La Cour suprême du Chili a rejeté mardi le recours en non-innovation de Tianqi visant à stopper l’accord Codelco-SQM pour l’extraction de lithium dans le Salar de Atacama jusqu’en 2060. La décision de la Troisième Chambre fait suite au refus préalable de la Cour d’appel de Santiago. L’accord attend toujours l’approbation finale du Contrôleur général de la République.

La Troisième Chambre de la Cour suprême, composée des ministres Jean Pierre Matus et Gonzalo Enrique Ruz, ainsi que des suppléants Dobra Francisca Lusic, Roberto Ignacio Contreras et Juan Cristóbal Mera, a rejeté la demande de Tianqi déposée le 2 décembre. La société chinoise, détentrice de 22 % de SQM et nommant trois de ses huit administrateurs, cherchait à suspendre les effets de la résolution de la Commission du marché financier (CMF) de juillet 2024, qui a validé la décision du conseil d’administration de SQM d’approuver l’accord sans vote des actionnaires.

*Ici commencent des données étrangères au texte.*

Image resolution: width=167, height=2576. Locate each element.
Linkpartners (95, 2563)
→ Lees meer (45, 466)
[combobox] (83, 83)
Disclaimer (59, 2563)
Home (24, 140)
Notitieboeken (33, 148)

L’arrêt indique : « N’étant pas en cours d’exécution l’acte dont la suspension est demandée par cette requête, la demande est irrecevable ». Cette demande est parvenue à la Cour suprême après son rejet par la Cour d’appel de Santiago le 11 novembre. L’accord, signé le 31 mai 2024, vise un partenariat public-privé pour le développement minier, productif, commercial, communautaire et environnemental dans le Salar de Atacama.

SQM a répliqué que « le seul objectif de Tianqi, avec sa plainte et ses demandes répétées de suspension, est d’obstruer la mise en œuvre d’une association avec Codelco essentielle à la continuité de la production de lithium dans le Salar de Atacama ». Elle a ajouté que Tianqi, principal concurrent sur le marché mondial du lithium, privilégie ses propres intérêts sur ceux de l’entreprise.

La décision finale de la Cour suprême sur l’appel de Tianqi contre la décision de la CMF de juillet 2024 reste en attente. Par ailleurs, l’accord attend l’avis du Contrôleur général de la République (CGR). Corfo a retiré et resoumis les contrats clés pour des ajustements formels, avec une date limite au 31 décembre 2025.